Cuénoud H F, Joris I, Majno G
Am J Pathol. 1978 Aug;92(2):421-58.
The purpose of this study was to find out whether acute massive pulmonary embolism can produce myocardial changes visible by light and electron microscopy. Ww therefore produced pulmonary embolism in rats using plastic microspheres (diameter, 15 +/- 5 mu). Two experimental protocols were used: lethal embolism, with a dose of microspheres known to kill in 3 to 15 hours (these rats were killed after 1 hour), and sublethal embolism, with a dose compatible with 100% survival (these rats were killed after 24 hours). In both groups, the left ventricle was normal. The right ventricle showed two tyes of changes: a) A distinctive lesion of the myocytes, more diffuse after lethal enbolism and different from the "zonal lesion" of shock. It consisted primarily in a localized shredding of the myofibrillar system; hence, the name shredding is proposed. Earlier stages of this lesion were represented by focal dissolution of the Z line (Z lysis). The pathogenesis of these lesions appeared to be primarily mechanical. b) Necrosis was already apparent at 1 hour and was more extensive after 24 hours. The pathogensis of the necrotic lesions is best explained by a temporary ischemia followed by delayed reflow; a possible potentiating role of endogenous catecholamines cannot be excluded. Most capilaries in the necrotic foci remained functional; this explains the rapid rate of the healing process of such lesions. A comparison is drawn between the observed foci of necrosis and the human myocardial lesions knowns as "miliary infarcts" and "myocytolysis." It is proposed that a factor common to all three is the preservation of the microcirculatory vessels and that our experimental model helps illuminate the pathogenesis of the human lesions. It is concluded that the right ventricle of acute cor pulmonale may develop cellular changes with a complex pathologenesis (mechanical, ischemic, and possibly hormonal). The nature of the changes found in our model could represent the morphologic substrate of right-sided failure; it can be correlated with the electrocardiographic abnormalities found in the comparable human condition.
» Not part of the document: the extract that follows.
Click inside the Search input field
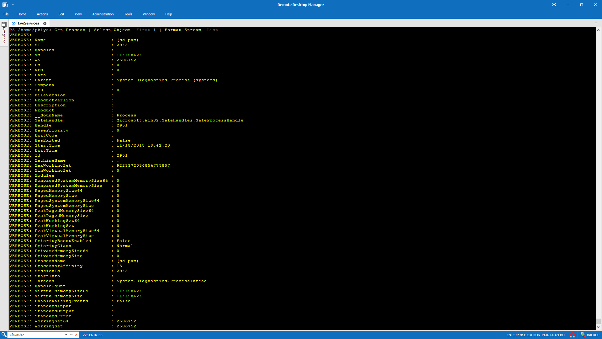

本研究的目的是确定急性大面积肺栓塞是否会产生光镜和电镜下可见的心肌变化。因此,我们用塑料微球(直径15±5微米)在大鼠中制造肺栓塞。采用了两种实验方案:致死性栓塞,使用已知在3至15小时内可致死的微球剂量(这些大鼠在1小时后处死),以及亚致死性栓塞,使用与100%存活相容的剂量(这些大鼠在24小时后处死)。在两组中,左心室均正常。右心室呈现出两种变化:a)心肌细胞的一种独特病变,在致死性栓塞后更弥漫,且与休克的“带状病变”不同。它主要表现为肌原纤维系统的局部撕裂;因此,提出了“撕裂”这一名称。该病变的早期阶段表现为Z线的局灶性溶解(Z溶解)。这些病变的发病机制似乎主要是机械性的。b)坏死在1小时时已很明显,24小时后更广泛。坏死性病变的发病机制最好用暂时缺血后延迟再灌注来解释;内源性儿茶酚胺的可能增强作用不能排除。坏死灶中的大多数毛细血管仍保持功能;这解释了此类病变愈合过程的快速性。将观察到的坏死灶与已知的人类心肌病变“粟粒性梗死”和“心肌溶解”进行了比较。提出三者共有的一个因素是微循环血管的保留,且我们的实验模型有助于阐明人类病变的发病机制。得出的结论是,急性肺心病的右心室可能会发生具有复杂发病机制(机械性、缺血性以及可能的激素性)的细胞变化。我们模型中发现的变化性质可能代表右侧心力衰竭的形态学基础;它可与在类似人类情况下发现的心电图异常相关。